In Tanith Lee’s “Elle Est Trois (La Mort),” Death takes on three forms: the Thief, the Butcher, and the Seductress. Under these guises, she stalks bohemian artists—friends, patrons of the same café—living in 19th Century Paris. It’s La Bohème with gore. Death sings the aria.
For The Seventh Seal, Ingmar Bergman posits Death as a black-cloaked entity, a chess-player with a deadpan sense of humor. In this form, he doesn’t crack a smile until he appears in Bill & Ted’s Bogus Journey.
Neil Gaiman, in his Sandman series, pictures Death as a Goth-punk girl, with spiky hair and Egyptian eye make-up. Her skin is pale, keeping with tradition, and she wears a black tank top. A silver ankh hangs around her neck. She has pets: two goldfish. Sometimes, on particularly strenuous cases, she wears leg warmers.
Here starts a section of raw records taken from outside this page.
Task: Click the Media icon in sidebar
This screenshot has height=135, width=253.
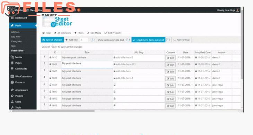Action: pyautogui.click(x=12, y=57)
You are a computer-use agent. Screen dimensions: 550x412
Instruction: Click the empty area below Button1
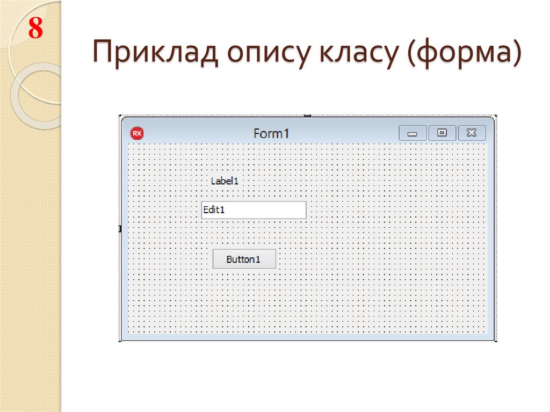tap(244, 301)
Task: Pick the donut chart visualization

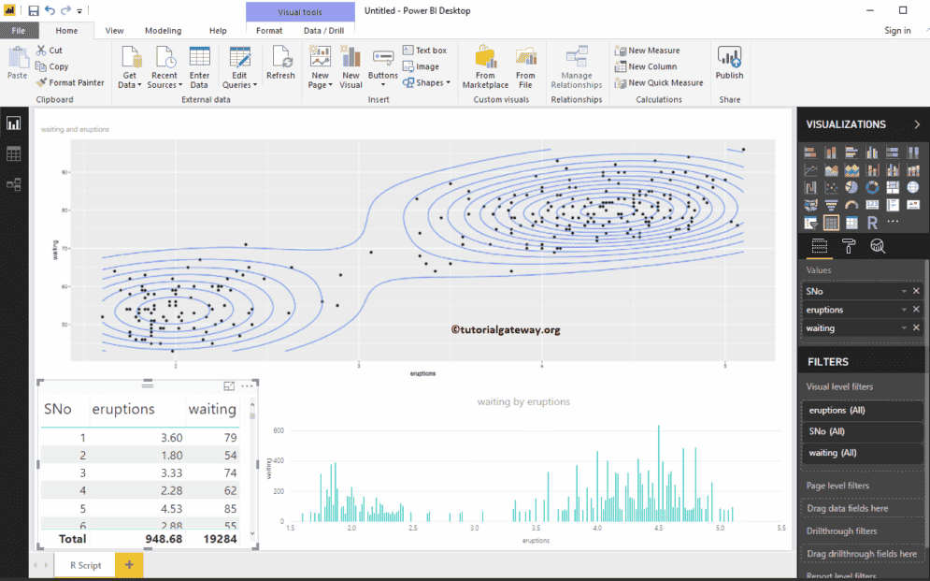Action: [872, 188]
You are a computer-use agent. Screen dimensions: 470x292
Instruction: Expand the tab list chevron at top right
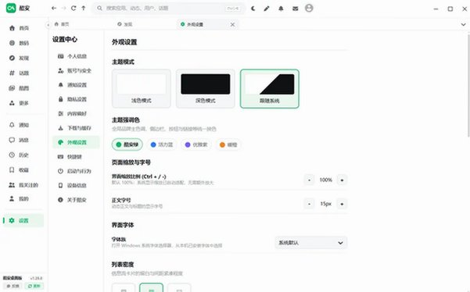463,24
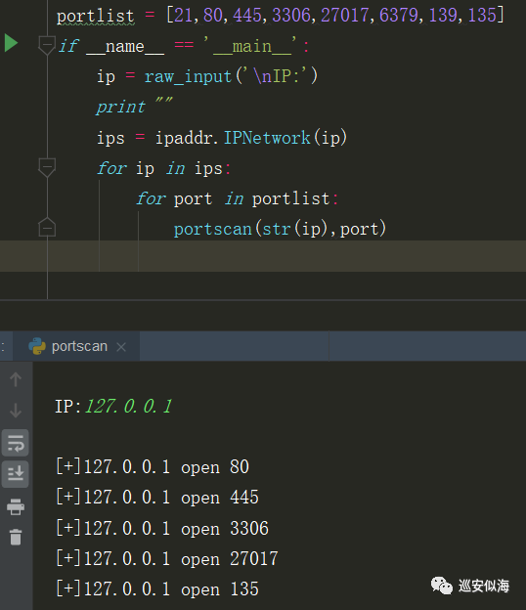Collapse the if __name__ block

[47, 46]
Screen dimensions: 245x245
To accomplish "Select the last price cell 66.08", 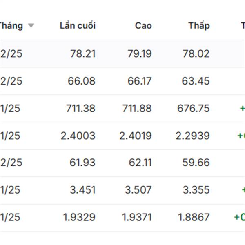I will pyautogui.click(x=81, y=81).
In Aurora, Colorado, Elisabeth was a year behind me in high school. She was an adoptee from Laos, and she had severe eczema on her hands which turned them white and scaly, curled into claws. When she stretched her fingers, raw pink flesh peeked out from between the scales. I don’t recall shaking her hand, but I remember giving her hugs. She wrote me my first year of college, talking about how excited she was to graduate high school and go to college, where life would spread out before her, a hotel hallway with innumerable doors to open. I learned later, through a mutual friend, that death came for her at her birthday party. A guest brought a snack that either contained peanuts or had come into contact with peanuts, and she went into anaphylactic shock. Here, death is — what? A cookie? A slice of cake? Would death in this form be any more or less ridiculous? Would I have had a chance to respond to Elisabeth’s letter?
We give death a form in order to understand her. If, we think, death can be personified, then we can put our arms around her. She won’t appear so fearsome. We can reason with her; we can make her fall in love with us, and she’ll turn back time, a film played in reverse, figures in the background stepping backwards, trying to un-remember the Tartarean landscape through which they pass.
It’s not her finality that they fear; it’s her abstraction.